Sonntag, 11. September 2011 | Text: Sonja Alexa Schmitz | Bild: Zentolos

Geschätzte Lesezeit: 4 Minuten

Wenn wir Obst essen, dann kommt es aus dem Supermarkt, oder wir haben es vom Markt. Der eine oder andere hat vielleicht einen Garten, in dem ein Obstbaum steht, oder Eltern und Grosseltern, die einem beim Besuch, ein paar Äpfel, Pflaumen, Himbeeren oder Nüsse aus dem eigenen Garten mitgeben. Und sonst? Was ist mit den Bäumen, an denen man beim Spazierengehen vorbei kommt? Sieht die überhaupt jemand? Mir fallen sie immer auf, und ich sehe sie als kostbare Schätze. So schlaraffenlandmäßig stehen sie da und bieten sich mir an. Ich denke an Frau Holle. Da bittet der Apfelbaum: „Ach schüttel mich, schüttel mich, meine Äpfel sind alle miteinander reif!“ Dem Aufruf folge ich gerne.

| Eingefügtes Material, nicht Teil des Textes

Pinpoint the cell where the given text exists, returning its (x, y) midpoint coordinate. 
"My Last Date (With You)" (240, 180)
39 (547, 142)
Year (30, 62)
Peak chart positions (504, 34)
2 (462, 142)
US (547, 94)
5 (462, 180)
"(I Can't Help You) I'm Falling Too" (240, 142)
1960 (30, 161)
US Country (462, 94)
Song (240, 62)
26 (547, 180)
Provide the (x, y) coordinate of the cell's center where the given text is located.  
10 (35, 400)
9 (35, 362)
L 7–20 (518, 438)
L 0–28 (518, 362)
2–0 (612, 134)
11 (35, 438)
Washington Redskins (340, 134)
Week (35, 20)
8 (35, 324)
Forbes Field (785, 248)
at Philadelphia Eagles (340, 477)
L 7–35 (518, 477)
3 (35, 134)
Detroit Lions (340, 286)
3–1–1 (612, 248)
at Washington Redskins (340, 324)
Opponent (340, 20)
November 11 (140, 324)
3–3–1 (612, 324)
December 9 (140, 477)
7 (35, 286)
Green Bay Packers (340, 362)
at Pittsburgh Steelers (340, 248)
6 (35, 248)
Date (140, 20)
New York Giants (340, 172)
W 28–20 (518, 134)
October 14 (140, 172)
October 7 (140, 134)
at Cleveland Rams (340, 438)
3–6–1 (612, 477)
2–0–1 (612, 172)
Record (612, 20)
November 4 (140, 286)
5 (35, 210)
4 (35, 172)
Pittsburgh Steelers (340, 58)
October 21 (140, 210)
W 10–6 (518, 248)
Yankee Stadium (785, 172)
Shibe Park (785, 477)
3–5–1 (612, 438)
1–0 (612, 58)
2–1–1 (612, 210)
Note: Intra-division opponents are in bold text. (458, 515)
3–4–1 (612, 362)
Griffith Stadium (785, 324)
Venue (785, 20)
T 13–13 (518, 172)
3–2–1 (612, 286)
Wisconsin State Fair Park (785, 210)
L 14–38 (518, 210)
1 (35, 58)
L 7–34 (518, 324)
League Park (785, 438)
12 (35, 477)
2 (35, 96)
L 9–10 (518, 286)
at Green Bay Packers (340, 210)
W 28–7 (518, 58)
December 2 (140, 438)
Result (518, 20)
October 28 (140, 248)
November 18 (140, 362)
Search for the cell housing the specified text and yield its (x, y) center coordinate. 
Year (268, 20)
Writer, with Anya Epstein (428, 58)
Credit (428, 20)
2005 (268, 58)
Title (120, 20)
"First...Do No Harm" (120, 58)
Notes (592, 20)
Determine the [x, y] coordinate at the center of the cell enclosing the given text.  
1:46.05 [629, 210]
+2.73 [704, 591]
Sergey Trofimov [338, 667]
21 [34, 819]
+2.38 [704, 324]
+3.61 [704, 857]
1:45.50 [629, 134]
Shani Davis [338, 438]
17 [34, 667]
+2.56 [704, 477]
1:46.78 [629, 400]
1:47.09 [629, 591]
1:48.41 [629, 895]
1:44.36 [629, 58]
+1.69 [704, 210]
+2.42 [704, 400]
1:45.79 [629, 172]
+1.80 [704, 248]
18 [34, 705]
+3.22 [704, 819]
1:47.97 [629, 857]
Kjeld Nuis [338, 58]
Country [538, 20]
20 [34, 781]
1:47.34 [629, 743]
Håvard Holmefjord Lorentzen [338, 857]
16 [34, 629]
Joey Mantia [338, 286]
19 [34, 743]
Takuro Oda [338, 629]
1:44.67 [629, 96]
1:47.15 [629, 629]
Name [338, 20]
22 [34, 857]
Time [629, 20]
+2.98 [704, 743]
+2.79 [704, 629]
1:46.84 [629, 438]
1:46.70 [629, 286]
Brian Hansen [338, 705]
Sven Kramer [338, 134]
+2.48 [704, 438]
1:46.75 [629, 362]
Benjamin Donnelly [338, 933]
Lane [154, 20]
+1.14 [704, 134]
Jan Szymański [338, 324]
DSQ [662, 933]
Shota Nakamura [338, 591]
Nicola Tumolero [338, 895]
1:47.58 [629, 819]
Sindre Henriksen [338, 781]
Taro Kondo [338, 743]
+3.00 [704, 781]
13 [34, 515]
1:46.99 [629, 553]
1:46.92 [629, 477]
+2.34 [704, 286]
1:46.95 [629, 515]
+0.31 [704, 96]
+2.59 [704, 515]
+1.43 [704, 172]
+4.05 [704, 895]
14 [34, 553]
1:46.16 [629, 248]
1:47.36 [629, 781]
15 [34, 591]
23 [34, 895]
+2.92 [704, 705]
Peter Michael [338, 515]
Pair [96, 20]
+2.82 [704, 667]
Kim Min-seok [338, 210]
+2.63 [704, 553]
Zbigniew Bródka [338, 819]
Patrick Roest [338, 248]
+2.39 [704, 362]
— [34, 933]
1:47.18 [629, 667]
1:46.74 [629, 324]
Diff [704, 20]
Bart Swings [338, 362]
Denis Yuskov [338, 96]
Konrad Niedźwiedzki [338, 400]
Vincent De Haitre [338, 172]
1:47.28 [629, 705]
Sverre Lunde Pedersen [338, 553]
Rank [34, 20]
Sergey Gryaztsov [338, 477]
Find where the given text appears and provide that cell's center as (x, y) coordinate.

Leider sind ja die unteren meistens schon abgeerntet. Manchmal aber auch nicht, und dann frage ich mich, warum eigentlich nicht?

 

Wie können Menschen daran vorbeigehen und nicht mal dran zupfen? So einen leckeren Apfel „to go“. Einfach so, ohne anstehen, ohne wiegen ohne bezahlen, und dazu noch das Gefühl von Ursprünglichkeit und Kinderglück. Gut, der leidende Apfelbaum bei Frau Holle war vermutlich herrenlos. Kein Bauer da, der ihn erleichterte.

 

 

Wem gehören all die Bäume? Gibt es Besitzer? Ich rede mich, wenn ich zu spontanem Pflücken komme, gerne damit raus, dass ich ja nur eben ein oder zwei Äpfel, Birnen, oder eine kleine handvoll Pflaumen, das, was ich halt gerade verzehren mag, mitnehme. Denn vermutlich ist es illegal, was ich da mache. Die meisten Bäume gehören jemandem, auch wenn sie nicht eingezäunt sind. Und auch wenn jeder, der vorbei kommt, „och, nur ein oder zwei Früchtchen“ mitnimmt, dann ist der Baum schnell leer gepflückt.

 

Aber es gibt Rettung im Obstbaumdschungel: die Internetseite www.mundraub.org. Hier erfährt man, wo man mit gutem Gewissen ernten darf. Kai Gildhorn aus Berlin hat diese Seite mit Gleichgesinnten aufgebaut. Die Idee dazu hatte seine Freundin, bei einer gemeinsamen Paddeltour durch Sachsen-Anhalt, wo sie an zig Obstbäumen vorbeiruderten, und dem Obst beim Verfallen zusehen mussten.

 

Auf der Internetseite sieht man eine virtuelle Karte, mit lauter Fähnchen, die einem signalisieren, welches Obst hier zu finden ist. „Frei verfügbares Obst und Gemüse“ wird es genannt. Man klickt auf die entsprechende Region und zoomt sich ran. Ich zoome auf die Südstadt, und hier sieht es nicht sehr fruchtbar aus. Lediglich ein Eintrag, auf dem steht: „Mirabelle in Köln. Mir ist beim Einkaufen ein Mirabellenbaum aufgefallen. Der steht an der Haltestelle Severinsstraße. Die Gasse hat keinen Namen. Ist neben der Brücke auf Seite Stadtarchiv. Der Baum steht am Wegesrand.“ Die Macher der Seite haben keine wirtschaftlichen Interessen. Nur das pure Interesse am logischen Handeln.

 

Warum Äpfel aus Neuseeland kaufen, wenn sie vor der eigenen Haustür vom Baum fallen?! Man kann hier also seinen Tipp für freies Obstpflücken abgeben. Man verrät sozusagen sein Geheimnis. Und das gefällt mir so gut. Fast noch mehr als die Initiative an sich, rührt mich, dass Menschen zu teilen bereit sind. Seien wir doch mal ehrlich, wenn ich irgendwo wild pflücke (zum Beispiel Brombeeren in Porz, in Rheinnähe, so jetzt habe ich mein Geheimnis auch verraten), dann gucken mich doch alle Vorbeigehenden böse an. Ich frage mich warum!? Vermutlich weil sie selber gerne die Schätze geerntet hätten. Ich versuche es also, und möchte den Menschen ihre geheimen Pflückstellen entlocken.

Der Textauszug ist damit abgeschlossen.